The man was Nikola Tesla. He was born in Croatia, in southeast Europe, in 1856, and when he was still a little boy he became fascinated by electricity. On winter nights he would pet his cat and watch with wonder as "my hand produced a shower of crackling sparks."
Lots of other things fascinated young Nikola. To learn how clocks worked, he took them apart ("I was always successful," he said), then tried to rebuild them ("at this, I often failed"). He built waterwheels and other machines, including a motor powered by 16 June bugs glued to a spinning disk. (He was proud of this invention and showed it to a friend, who promptly ate some of the bugs. Nikola threw up.) Watching the pigeons that flew around his family's small farm made Nikola curious about flight. He climbed to the roof of a barn, breathed in and out rapidly to make himself feel lighter, then jumped into the breeze holding an umbrella. He spent several days in bed recovering from the landing.
As a child, young Tesla spent a lot of time in bed because he was often sick. But during those long weeks he created magnificent inventions in his mind. He was an excellent student, and when he was 19 he left home to study engineering.
One of his professors showed Tesla an invention that could be connected to an electrical generator to act as a simple motor. Tesla studied it, then told his professor it would be a much more efficient motor if it were powered by alternating current. (Electricity comes in two flavors. Direct current -- DC -- flows through a wire in one direction only, while alternating current -- AC -- changes direction constantly, flowing forwards and backwards). But no one knew how to build an AC motor, and Tesla's professor told him it was impossible.
In 1881, Tesla left the university. He got sick again. His doctors called it a nervous breakdown (we'd probably call it depression).
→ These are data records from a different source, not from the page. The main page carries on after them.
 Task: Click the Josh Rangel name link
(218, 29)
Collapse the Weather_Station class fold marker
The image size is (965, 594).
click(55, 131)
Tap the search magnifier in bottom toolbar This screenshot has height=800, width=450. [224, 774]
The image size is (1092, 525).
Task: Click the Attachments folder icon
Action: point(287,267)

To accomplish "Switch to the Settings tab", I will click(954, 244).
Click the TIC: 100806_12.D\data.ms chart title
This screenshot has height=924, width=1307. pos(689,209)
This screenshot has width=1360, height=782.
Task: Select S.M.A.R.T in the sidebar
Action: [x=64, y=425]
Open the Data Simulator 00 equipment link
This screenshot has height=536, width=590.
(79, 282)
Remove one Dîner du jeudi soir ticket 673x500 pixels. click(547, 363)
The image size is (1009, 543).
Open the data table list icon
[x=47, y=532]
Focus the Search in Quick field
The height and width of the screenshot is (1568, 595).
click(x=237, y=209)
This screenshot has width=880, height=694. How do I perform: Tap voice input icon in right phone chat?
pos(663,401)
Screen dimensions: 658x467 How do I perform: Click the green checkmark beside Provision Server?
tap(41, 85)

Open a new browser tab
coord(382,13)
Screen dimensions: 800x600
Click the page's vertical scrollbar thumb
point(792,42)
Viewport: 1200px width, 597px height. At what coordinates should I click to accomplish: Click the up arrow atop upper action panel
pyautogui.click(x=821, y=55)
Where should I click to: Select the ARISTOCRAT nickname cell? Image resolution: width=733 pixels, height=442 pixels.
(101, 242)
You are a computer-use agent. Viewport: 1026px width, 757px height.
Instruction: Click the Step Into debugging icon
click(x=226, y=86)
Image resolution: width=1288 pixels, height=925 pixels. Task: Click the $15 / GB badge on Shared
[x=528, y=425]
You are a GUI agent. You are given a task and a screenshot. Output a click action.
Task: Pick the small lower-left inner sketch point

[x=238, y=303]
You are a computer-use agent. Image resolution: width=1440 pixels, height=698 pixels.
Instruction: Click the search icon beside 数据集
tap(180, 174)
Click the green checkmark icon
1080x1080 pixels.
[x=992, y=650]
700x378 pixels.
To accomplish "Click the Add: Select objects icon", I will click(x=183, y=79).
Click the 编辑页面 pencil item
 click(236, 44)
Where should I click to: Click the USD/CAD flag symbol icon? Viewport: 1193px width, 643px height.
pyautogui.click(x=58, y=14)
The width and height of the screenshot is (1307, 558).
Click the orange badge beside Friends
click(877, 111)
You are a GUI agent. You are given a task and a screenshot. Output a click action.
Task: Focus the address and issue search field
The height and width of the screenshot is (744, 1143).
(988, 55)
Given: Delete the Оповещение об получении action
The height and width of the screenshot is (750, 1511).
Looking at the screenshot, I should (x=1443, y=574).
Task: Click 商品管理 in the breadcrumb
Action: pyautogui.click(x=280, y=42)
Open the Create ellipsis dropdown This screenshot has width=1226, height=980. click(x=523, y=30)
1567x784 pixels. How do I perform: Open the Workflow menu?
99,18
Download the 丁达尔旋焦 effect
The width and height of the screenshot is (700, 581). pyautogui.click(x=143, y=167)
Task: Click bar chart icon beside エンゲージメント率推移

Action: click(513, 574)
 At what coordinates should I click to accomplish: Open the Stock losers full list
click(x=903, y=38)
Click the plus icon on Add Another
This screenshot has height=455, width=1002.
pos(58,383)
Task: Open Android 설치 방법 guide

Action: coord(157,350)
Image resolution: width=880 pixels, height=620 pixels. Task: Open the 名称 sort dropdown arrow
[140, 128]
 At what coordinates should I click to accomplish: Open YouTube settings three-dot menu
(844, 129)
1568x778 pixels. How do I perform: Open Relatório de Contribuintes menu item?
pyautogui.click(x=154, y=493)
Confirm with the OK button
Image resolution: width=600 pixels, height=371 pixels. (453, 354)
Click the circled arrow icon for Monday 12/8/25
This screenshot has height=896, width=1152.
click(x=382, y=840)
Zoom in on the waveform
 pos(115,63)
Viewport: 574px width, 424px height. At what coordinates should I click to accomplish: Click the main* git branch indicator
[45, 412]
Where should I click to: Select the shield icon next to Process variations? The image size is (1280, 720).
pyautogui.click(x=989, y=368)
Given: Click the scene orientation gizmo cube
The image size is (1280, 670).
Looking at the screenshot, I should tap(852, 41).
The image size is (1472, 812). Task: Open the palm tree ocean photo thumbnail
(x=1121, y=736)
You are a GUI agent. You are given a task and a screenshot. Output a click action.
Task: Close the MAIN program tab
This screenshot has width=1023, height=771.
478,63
When he finally got better, Tesla realized his mind had been working on the AC motor the whole time -- and one day, walking with a friend, he had the answer! "The idea came like a flash of lightning," he said, "and in an instant the truth was revealed." Tesla picked up a twig and began drawing in the dirt. "See my motor," he said to his friend. "Here."
Soon afterward, Tesla stepped off that boat in New York, where Thomas Edison was building generators and developing an electrical system. Edison used direct current, which couldn't be transmitted more than a mile. It worked too inefficiently. That meant that even a small town would need hundreds of power stations. Tesla knew his AC system was better--its current could be transmitted hundreds of miles. Edison, however, was stubborn. He told Tesla he wasn't interested.
But Edison had a rival in the race to develop electricity. His name was George Westinghouse, and he was very interested in alternating current. He bought Tesla's ideas, and developed an AC system that lit up the 1893 Chicago World's Fair. Three years later an AC system began turning the energy of Niagara Falls into electricity.
Tesla's invention, says Barney Finn, curator of electricity at the National Museum of American History, "gave life to alternating current," and ended Edison's dream of electrifying America with direct current. The motors we use every day--all of them--to run electric drills, to open cans of cat food, or to power refrigerators and hair dryers, are based on the idea that came to Tesla like a flash of lightning.
Soon Tesla, who proudly became an American citizen in 1891, was one of the most famous inventors in the world. He loved to entertain friends like Mark Twain with hair-raising demonstrations of AC. Dressed in a tuxedo, he would stand near a huge generator while a million volts of high-frequency current sent lightning dancing over his body. In his hands, light bulbs shone like suns and gas-filled tubes blazed like Darth Vader's light saber.
Tesla didn't stop experimenting. He found that high-frequency alternating current, transformed by the device that's still called a "Tesla Coil," could send signals through the air without wires; he had invented radio -- the "wireless."
Tesla built a laboratory in Colorado Springs to study electricity. He created lightning bolts that flashed more than 100 feet into the Rocky Mountain night. The equipment--a 180-foot metal tower--was so powerful that it set fire to the Colorado Springs power plant. Then Tesla decided to build an even more powerful tower near New York. He hoped it would beam electricity around the world--but he couldn't raise the money for the project.
His fame began to flicker out. Edison--who had fought Tesla's AC system--had become known as the wizard of electricity; Guglielmo Marconi was called "the father of radio," although the Supreme Court took away some of Marconi's patents because Tesla (and others) had come up with the ideas first.
Why did the world remember men like Edison yet forget Nikola Tesla? For one thing, Tesla was a terrible businessman. He didn't patent his work enough; he talked himself out of a good contract with Westinghouse for his AC system; he couldn't drum up curiosity using the media the way Edison did.
Tesla was nearly forgotten when he died in 1943. His only friends seemed to be the sick pigeons he brought home and nursed back to health in his New York apartment. But he always believed that "harnessing the forces of nature to meet human needs" was the most important contribution one could make. "I have had more than my full measure of this exquisite enjoyment," Nikola Tesla said. "My life was little short of continuous rapture."